> **What is needed**: Rewrite the entries below, changing every "GUI agent" to "screen agent" and leaving everything else as it is.

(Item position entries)
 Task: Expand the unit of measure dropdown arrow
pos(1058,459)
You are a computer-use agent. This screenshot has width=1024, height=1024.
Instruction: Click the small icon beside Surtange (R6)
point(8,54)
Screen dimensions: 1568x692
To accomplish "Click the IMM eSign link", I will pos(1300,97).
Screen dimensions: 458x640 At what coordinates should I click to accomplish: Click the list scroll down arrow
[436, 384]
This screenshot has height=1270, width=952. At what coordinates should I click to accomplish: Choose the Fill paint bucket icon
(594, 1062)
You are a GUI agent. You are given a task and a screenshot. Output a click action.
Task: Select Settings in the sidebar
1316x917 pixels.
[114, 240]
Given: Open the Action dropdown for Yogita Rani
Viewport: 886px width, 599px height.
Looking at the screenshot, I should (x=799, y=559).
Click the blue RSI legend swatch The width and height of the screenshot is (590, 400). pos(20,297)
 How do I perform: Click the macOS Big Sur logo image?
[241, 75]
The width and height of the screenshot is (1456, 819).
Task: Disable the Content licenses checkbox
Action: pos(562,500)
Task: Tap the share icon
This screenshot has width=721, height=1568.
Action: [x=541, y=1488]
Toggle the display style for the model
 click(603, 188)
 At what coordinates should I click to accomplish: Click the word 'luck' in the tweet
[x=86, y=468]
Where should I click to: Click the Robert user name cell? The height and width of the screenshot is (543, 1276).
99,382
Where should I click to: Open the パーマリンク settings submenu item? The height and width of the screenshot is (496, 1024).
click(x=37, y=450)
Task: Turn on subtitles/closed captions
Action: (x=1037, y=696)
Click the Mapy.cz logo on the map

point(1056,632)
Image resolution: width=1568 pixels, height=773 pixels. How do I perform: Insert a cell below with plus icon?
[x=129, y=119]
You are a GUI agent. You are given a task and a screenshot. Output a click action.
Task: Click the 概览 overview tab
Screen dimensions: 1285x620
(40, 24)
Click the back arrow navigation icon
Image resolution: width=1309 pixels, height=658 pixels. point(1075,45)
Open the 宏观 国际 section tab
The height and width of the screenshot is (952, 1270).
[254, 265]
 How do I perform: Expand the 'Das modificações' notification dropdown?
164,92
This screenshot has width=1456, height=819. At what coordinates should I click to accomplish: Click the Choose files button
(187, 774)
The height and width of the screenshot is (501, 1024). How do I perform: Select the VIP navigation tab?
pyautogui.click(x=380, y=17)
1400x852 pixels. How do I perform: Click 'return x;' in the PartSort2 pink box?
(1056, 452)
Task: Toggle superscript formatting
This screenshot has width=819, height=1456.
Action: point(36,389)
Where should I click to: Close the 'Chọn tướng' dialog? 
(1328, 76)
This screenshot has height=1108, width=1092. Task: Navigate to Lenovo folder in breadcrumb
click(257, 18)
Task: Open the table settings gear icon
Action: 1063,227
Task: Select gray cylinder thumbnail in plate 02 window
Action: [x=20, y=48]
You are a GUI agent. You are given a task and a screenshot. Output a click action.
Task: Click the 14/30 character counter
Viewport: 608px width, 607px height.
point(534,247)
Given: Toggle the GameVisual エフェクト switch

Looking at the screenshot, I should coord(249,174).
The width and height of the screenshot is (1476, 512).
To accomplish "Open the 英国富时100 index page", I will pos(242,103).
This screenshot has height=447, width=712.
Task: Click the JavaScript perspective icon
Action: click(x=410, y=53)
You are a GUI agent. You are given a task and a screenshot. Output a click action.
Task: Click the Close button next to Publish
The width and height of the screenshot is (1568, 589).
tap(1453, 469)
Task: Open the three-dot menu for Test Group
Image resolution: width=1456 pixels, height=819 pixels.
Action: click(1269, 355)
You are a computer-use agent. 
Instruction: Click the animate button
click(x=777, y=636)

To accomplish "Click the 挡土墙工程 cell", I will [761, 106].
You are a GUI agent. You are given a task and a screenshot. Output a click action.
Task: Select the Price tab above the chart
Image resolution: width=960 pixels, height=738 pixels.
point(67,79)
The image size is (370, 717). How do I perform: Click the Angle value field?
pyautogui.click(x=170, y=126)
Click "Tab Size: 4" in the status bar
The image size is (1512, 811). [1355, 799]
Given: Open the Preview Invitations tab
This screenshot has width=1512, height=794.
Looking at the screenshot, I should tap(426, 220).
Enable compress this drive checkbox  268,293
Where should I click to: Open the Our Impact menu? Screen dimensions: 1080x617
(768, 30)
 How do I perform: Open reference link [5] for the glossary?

> **Answer below**:
 Task: Expand the unit of measure dropdown arrow
pos(1058,459)
You are a computer-use agent. This screenshot has width=1024, height=1024.
Instruction: Click the small icon beside Surtange (R6)
point(8,54)
Screen dimensions: 1568x692
To accomplish "Click the IMM eSign link", I will pos(1300,97).
Screen dimensions: 458x640 At what coordinates should I click to accomplish: Click the list scroll down arrow
[436, 384]
This screenshot has height=1270, width=952. At what coordinates should I click to accomplish: Choose the Fill paint bucket icon
(594, 1062)
You are a screen agent. You are given a task and a screenshot. Output a click action.
Task: Select Settings in the sidebar
1316x917 pixels.
[114, 240]
Given: Open the Action dropdown for Yogita Rani
Viewport: 886px width, 599px height.
Looking at the screenshot, I should (x=799, y=559).
Click the blue RSI legend swatch The width and height of the screenshot is (590, 400). pos(20,297)
 How do I perform: Click the macOS Big Sur logo image?
[241, 75]
The width and height of the screenshot is (1456, 819).
Task: Disable the Content licenses checkbox
Action: pos(562,500)
Task: Tap the share icon
This screenshot has width=721, height=1568.
Action: [x=541, y=1488]
Toggle the display style for the model
 click(603, 188)
 At what coordinates should I click to accomplish: Click the word 'luck' in the tweet
[x=86, y=468]
Where should I click to: Click the Robert user name cell? The height and width of the screenshot is (543, 1276).
99,382
Where should I click to: Open the パーマリンク settings submenu item? The height and width of the screenshot is (496, 1024).
click(x=37, y=450)
Task: Turn on subtitles/closed captions
Action: (x=1037, y=696)
Click the Mapy.cz logo on the map

point(1056,632)
Image resolution: width=1568 pixels, height=773 pixels. How do I perform: Insert a cell below with plus icon?
[x=129, y=119]
You are a screen agent. You are given a task and a screenshot. Output a click action.
Task: Click the 概览 overview tab
Screen dimensions: 1285x620
(40, 24)
Click the back arrow navigation icon
Image resolution: width=1309 pixels, height=658 pixels. point(1075,45)
Open the 宏观 国际 section tab
The height and width of the screenshot is (952, 1270).
[254, 265]
 How do I perform: Expand the 'Das modificações' notification dropdown?
164,92
This screenshot has width=1456, height=819. At what coordinates should I click to accomplish: Click the Choose files button
(187, 774)
The height and width of the screenshot is (501, 1024). How do I perform: Select the VIP navigation tab?
pyautogui.click(x=380, y=17)
1400x852 pixels. How do I perform: Click 'return x;' in the PartSort2 pink box?
(1056, 452)
Task: Toggle superscript formatting
This screenshot has width=819, height=1456.
Action: point(36,389)
Where should I click to: Close the 'Chọn tướng' dialog? 
(1328, 76)
This screenshot has height=1108, width=1092. Task: Navigate to Lenovo folder in breadcrumb
click(257, 18)
Task: Open the table settings gear icon
Action: 1063,227
Task: Select gray cylinder thumbnail in plate 02 window
Action: [x=20, y=48]
You are a screen agent. You are given a task and a screenshot. Output a click action.
Task: Click the 14/30 character counter
Viewport: 608px width, 607px height.
point(534,247)
Given: Toggle the GameVisual エフェクト switch

Looking at the screenshot, I should coord(249,174).
The width and height of the screenshot is (1476, 512).
To accomplish "Open the 英国富时100 index page", I will pos(242,103).
This screenshot has height=447, width=712.
Task: Click the JavaScript perspective icon
Action: click(x=410, y=53)
You are a screen agent. You are given a task and a screenshot. Output a click action.
Task: Click the Close button next to Publish
The width and height of the screenshot is (1568, 589).
tap(1453, 469)
Task: Open the three-dot menu for Test Group
Image resolution: width=1456 pixels, height=819 pixels.
Action: click(1269, 355)
You are a computer-use agent. 
Instruction: Click the animate button
click(x=777, y=636)

To accomplish "Click the 挡土墙工程 cell", I will [761, 106].
You are a screen agent. You are given a task and a screenshot. Output a click action.
Task: Select the Price tab above the chart
Image resolution: width=960 pixels, height=738 pixels.
point(67,79)
The image size is (370, 717). How do I perform: Click the Angle value field?
pyautogui.click(x=170, y=126)
Click "Tab Size: 4" in the status bar
The image size is (1512, 811). [1355, 799]
Given: Open the Preview Invitations tab
This screenshot has width=1512, height=794.
Looking at the screenshot, I should tap(426, 220).
Enable compress this drive checkbox  268,293
Where should I click to: Open the Our Impact menu? Screen dimensions: 1080x617
(768, 30)
 How do I perform: Open reference link [5] for the glossary?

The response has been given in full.